6. M. A... soutient que les faits qualifiés de menaces de mort réitérées, commis le 17 juillet 2015 par M. G... sur la voie publique, pour lesquels il a déposé plainte le 20 juillet 2015, trouvent leur origine dans la procédure disciplinaire ouverte à l'encontre Mme G..., adjoint technique chargée de l'entretien des locaux communaux. Il ne résulte toutefois pas de l'instruction que ces faits, présentés par M. G... comme liés à des relations conflictuelles notamment de voisinage et à des dissensions d'ordre politique, puissent être regardés comme trouvant directement leur origine dans les fonctions exercées par M. A..., chargé de la gestion du personnel communal au sein de la commune de Puymoyen. Le conseil municipal était donc tenu de refuser à M. A... le bénéfice de la protection fonctionnelle sollicitée. Les autres moyens soulevés par l'appelant, tirés du défaut d'impartialité du conseil municipal et de la méconnaissance du principe d'égalité, sont par conséquent inopérants.
7. Dès lors, sans qu'il soit besoin d'examiner la fin de non-recevoir opposée à la requête d'appel, M. A... n'est pas fondé à se plaindre de ce que, par le jugement attaqué, le tribunal administratif de Poitiers a rejeté sa demande tendant à l'annulation de la délibération du 7 septembre 2016 par laquelle le conseil municipal de Puymoyen a refusé de lui accorder le bénéfice de la protection fonctionnelle. Par voie de conséquence, il y a également lieu de rejeter ses conclusions à fin d'injonction et d'astreinte.
Sur les conclusions tendant à l'application des dispositions de l'article L. 761-1 du code de justice administrative :
8. Les dispositions de l'article L. 761-1 du code de justice administrative font obstacle à ce que soit mise à la charge de la commune de Puymoyen, qui n'est pas partie perdante à l'instance, la somme que demande M. A... au titre des frais exposés par lui et non compris dans les dépens.

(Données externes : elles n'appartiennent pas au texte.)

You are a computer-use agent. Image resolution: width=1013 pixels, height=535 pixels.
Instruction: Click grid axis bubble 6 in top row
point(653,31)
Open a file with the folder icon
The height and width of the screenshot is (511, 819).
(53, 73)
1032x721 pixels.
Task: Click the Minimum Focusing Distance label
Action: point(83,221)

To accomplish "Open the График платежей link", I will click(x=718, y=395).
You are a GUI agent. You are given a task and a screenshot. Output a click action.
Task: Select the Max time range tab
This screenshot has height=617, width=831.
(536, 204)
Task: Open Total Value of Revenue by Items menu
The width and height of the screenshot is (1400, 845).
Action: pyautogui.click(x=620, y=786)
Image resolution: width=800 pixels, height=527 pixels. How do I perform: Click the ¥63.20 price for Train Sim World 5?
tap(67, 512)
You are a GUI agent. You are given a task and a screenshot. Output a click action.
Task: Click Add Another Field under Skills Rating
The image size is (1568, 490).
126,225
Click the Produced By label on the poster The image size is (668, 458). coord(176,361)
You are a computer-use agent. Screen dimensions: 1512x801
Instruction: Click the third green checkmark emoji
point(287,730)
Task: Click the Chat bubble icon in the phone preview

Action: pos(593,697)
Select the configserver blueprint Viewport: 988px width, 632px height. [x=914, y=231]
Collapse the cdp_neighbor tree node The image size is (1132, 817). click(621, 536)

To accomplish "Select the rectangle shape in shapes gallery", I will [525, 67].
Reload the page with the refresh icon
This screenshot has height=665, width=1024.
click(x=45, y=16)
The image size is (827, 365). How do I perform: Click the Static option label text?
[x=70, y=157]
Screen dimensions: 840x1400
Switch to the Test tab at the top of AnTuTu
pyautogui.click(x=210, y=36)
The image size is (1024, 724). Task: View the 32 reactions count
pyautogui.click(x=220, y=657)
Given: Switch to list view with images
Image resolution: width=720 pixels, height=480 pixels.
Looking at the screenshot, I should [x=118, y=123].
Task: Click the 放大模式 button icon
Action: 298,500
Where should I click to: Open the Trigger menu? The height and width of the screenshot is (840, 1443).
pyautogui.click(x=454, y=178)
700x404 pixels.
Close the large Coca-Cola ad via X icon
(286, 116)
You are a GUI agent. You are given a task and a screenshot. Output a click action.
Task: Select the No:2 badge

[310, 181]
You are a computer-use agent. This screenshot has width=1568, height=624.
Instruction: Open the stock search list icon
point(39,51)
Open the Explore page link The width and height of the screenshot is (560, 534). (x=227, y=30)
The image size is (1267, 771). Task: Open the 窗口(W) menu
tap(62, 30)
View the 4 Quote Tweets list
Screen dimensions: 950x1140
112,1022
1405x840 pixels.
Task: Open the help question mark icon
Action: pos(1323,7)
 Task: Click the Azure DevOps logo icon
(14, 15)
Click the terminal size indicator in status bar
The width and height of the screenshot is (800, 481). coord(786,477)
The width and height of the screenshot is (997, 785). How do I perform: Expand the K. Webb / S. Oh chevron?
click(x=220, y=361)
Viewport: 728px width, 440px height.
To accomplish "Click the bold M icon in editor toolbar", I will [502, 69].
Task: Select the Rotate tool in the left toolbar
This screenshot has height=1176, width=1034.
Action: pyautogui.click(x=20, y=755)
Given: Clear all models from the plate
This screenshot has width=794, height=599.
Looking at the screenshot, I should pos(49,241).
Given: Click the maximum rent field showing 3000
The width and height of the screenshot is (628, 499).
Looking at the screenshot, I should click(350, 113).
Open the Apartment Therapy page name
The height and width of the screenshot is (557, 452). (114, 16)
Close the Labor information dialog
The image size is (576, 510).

Dans les circonstances de l'espèce, il n'y a pas lieu de faire application de ces mêmes dispositions au bénéfice de la commune de Puymoyen.
DECIDE :
Article 1er : La requête de M. A... est rejetée.
Article 2 : Les conclusions présentées par la commune de Puymoyen sur le fondement des dispositions de l'article L. 761-1 du code de justice administrative sont rejetées.
Article 3 : Le présent arrêt sera notifié à M. H... A... et à la commune de Puymoyen.
Délibéré après l'audience du 2 décembre 2019, à laquelle siégeaient :
M. Pierre Larroumec, président,
Mme E... C..., présidente-assesseure,
M. Paul-André Braud, premier conseiller.
Lu en audience publique, le 16 décembre 2019.
Le rapporteur,
Karine C...Le président,
Pierre Larroumec
Le greffier,
Cindy Virin
La République mande et ordonne au ministre de l'intérieur, et à tous huissiers de justice à ce requis, en ce qui concerne les voies de droit commun contre les parties privées, de pourvoir à l'exécution du présent arrêt.